I did like the trompe l'oel piece in this show in which every square inch of the gallery was photographed and reprinted as a wallpaper that covers the very same walls and ceiling.  The absurdity of that is wonderful to me.  Obviously this is something that would be a useless photograph.
I've never seen Bread House (2004).  I'd like to see one of the bread houses (I think there is more than one).  From the Whitney site:


                                "Bread House (2004) is a life-size cabin built from loaves of sourdough bread, 
                                expandable foam, and wood. The quaint alpine structure is set on an arrangement 
                                of Oriental carpets and inhabited by four young parakeets that haven’t yet learned 
                                to fly. Over time the house decays, shedding crumbs on the floor and emitting a 
                                distinct, pervasive odor. As with all of Fischer’s works, the meaning lies within the very 
                                substances and processes of its making, whereby ideas become material and materials 
                                take on a life of their own."

I'm not sure how anyone can dislike the above piece... I really wish I'd seen it.  I'd like to stand in that pit of dirt within a white walled clean space.  Imagine walking in the gallery door to find this!!  Of course, major koodos goes to Gavin Brown gallery for allowing such a thing to happen to their gallery floor...  Here is a quote about this piece from the New Museum website:


                                     "In 2007, in a now-legendary exhibition, he excavated the floor of his New York 
                                     gallery, digging a crater within the exhibition space. Throughout his work, with 
                                     ambitious gestures and irreverent panache, Fischer explores the secret 
                                     mechanisms of perception, combining a Pop immediacy with a neo-Baroque 
                                     taste for the absurd."

The description, "Pop immediacy with a neo-Baroque taste for the absurd" hits the nail on the head.  I wouldn't have been able to necessarily put that together but in reading it - I completely agree and now appreciate Urs Fischer's work through that lens.

Separately, in an Interview magazine interview - I like what Fischer says about the artist and working.  It makes me think of that Tom Sachs show at Sperone Westwater I just saw:


                                   "If you don't enjoy making work, then it's bad.
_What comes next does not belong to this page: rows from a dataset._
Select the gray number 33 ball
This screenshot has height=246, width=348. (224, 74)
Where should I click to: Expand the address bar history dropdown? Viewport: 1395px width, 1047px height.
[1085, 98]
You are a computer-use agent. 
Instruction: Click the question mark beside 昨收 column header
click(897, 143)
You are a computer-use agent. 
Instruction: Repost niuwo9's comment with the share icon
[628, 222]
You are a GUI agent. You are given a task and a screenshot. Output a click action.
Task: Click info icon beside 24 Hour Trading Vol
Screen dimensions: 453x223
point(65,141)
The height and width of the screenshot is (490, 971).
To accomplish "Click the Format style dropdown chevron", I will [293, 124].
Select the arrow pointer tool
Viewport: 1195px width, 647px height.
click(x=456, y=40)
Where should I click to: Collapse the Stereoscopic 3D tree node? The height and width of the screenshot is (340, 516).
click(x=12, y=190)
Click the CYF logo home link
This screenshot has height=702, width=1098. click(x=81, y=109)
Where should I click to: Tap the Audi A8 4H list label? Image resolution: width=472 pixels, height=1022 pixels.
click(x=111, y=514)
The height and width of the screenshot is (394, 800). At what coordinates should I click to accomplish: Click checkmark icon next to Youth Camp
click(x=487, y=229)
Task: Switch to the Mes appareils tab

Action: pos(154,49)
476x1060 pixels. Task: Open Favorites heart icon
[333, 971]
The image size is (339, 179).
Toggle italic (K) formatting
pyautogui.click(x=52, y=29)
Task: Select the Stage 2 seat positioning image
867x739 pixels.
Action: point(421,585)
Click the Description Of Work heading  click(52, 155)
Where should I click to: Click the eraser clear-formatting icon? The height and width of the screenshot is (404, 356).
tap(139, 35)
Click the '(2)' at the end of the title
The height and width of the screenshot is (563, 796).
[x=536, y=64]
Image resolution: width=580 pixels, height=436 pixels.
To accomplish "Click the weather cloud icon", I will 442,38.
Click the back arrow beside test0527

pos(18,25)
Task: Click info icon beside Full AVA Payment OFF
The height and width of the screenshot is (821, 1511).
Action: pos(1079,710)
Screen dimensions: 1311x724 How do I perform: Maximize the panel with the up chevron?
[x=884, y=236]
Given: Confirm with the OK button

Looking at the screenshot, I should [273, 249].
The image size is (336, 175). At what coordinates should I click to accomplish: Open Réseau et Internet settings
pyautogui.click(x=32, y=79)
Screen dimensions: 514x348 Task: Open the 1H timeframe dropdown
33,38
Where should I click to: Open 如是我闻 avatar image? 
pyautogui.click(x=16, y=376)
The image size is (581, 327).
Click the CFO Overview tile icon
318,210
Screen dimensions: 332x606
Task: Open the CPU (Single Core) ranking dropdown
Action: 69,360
It's rough. Artwork is brutal for so 
                                   many people. They let it happen to them, but it's brutal. I like the idea of an artist 
                                   as somebody who works. A lot of the artists I like share this understanding. Like 
                                   Bruce Nauman. He always seems to have an understanding of what he does. 
                                   He does work."








Body pieces:  In re-looking at images of Fischer's work, I noticed several that had a direct sense of the body.  I love the way that the photographs are transformed with the object - the objects are in direct relation to the body - a banana jutting out like a huge errant nose and a screw embracing the side of a tuxedo-ed woman.  The banana and the screw make the photos of the human a hybrid between the object and the image of the person...and althought it is about the photograph, the image - they are all images of people and the objects placed on the photos interact with the body.  The melting bodies are also transformed - or transforming during the period of an exhibition - and that is also lovely.